术语“抗体”如本文中所用包括能够结合巨噬细胞的完整分子及其功能片段,如Fab、F(ab')2和Fv。这些功能抗体片段定义如下:(1)Fab,含有抗体的单价抗原结合片段的片段,可以通过下述方式产生:用木瓜蛋白酶消化全抗体以产生完整轻链和一条重链的一部分;(2)Fab',抗体分子的片段,可以通过下述方式产生:用胃蛋白酶处理全抗体,接着还原以产生完整轻链和一部分重链;每个抗体分子获得两个Fab'片段;(3)(Fab')2,抗体分子的片段,可以通过下述方式产生:用胃蛋白酶处理全抗体,无需后续还原;(Fab')2是通过两个二硫键结合在一起的两个Fab'片段的二聚体;(4)Fv,定义为含有作为两条链表达的轻链可变区和重链可变区的基因工程化片段;及(5)单链抗体(“SCA”),含有轻链可变区和重链可变区,通过合适的多肽接头连接成基因融合单链分子的基因工程化分子。
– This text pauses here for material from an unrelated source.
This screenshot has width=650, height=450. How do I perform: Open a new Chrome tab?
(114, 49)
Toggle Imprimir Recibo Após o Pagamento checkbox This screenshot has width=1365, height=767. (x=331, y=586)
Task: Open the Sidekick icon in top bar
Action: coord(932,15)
下文,表1中提供了可与本发明的抗体缀合的治疗性部分的非限制性实例。
表1
核酸序列 氨基酸序列 治疗性部分
EU090068 ABU63124 假单胞菌外毒素
AY820132.1 AAV70486 白喉毒素
A02159 CAA00227 白细胞介素2
X03884 P07766 CD3
NM_000569.6 NP_000560.5 CD16
NM_000589.2 NP_000580.1 白细胞介素4
K02883 P01892 HLA-A2
M57627 P22301 白细胞介素10
EQ975183 EEF27734 蓖麻毒素
表1
也可以使用本领域中广泛实践的标准化学合成技术[参见例如,hypertexttransferprotocol://worldwideweb(dot)chemistry(dot)org/portal/Chemistry)],例如使用任何合适的化学连接(直接或间接的),如经由肽键(当功能部分为多肽时)或经由与插入接头元件(如接头肽)或其它化学部分(如有机聚合物)的共价键合,使治疗性部分附着于本发明的抗体。嵌合肽可经由在肽的羧基(C)或氨基(N)末端键合,或经由与内部化学基团如直链、支链或环状侧链、内部碳原子或氮原子等键合而联接。在美国专利第3,940,475、4,289,747和4,376,110号中详细地提供了抗体荧光标记的描述。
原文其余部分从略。